Prompt
Each line below from the one containing "Given: Like the Amélie page" through the one containing "The width and" is to be given again exactly, and no line outside that span.

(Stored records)
-*-*-

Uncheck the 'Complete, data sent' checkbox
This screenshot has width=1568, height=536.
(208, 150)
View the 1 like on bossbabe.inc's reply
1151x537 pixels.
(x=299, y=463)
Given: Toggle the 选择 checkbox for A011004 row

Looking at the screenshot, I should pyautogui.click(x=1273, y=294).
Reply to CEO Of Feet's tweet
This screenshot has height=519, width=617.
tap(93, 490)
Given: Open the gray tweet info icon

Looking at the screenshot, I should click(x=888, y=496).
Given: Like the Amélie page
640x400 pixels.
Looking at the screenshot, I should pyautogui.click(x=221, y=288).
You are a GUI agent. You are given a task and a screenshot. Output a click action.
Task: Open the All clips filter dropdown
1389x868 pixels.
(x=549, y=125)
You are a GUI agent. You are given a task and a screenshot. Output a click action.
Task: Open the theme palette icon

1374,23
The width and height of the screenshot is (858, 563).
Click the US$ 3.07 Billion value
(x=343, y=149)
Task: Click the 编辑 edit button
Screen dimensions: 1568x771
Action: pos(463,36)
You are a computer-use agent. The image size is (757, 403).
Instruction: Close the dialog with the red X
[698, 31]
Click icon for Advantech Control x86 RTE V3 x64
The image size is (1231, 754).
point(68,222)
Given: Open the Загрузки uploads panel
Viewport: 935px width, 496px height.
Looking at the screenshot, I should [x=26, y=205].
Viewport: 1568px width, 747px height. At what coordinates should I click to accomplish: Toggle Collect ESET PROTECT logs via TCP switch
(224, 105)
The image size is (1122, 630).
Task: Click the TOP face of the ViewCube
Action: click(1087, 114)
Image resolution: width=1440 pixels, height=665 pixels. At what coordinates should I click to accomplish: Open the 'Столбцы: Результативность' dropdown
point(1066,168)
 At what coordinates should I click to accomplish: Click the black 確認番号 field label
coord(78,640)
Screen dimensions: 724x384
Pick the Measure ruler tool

-*-*-

Solution to this task
Given: Like the Amélie page
640x400 pixels.
Looking at the screenshot, I should pyautogui.click(x=221, y=288).
You are a GUI agent. You are given a task and a screenshot. Output a click action.
Task: Open the All clips filter dropdown
1389x868 pixels.
(x=549, y=125)
You are a GUI agent. You are given a task and a screenshot. Output a click action.
Task: Open the theme palette icon

1374,23
The width and height of the screenshot is (858, 563).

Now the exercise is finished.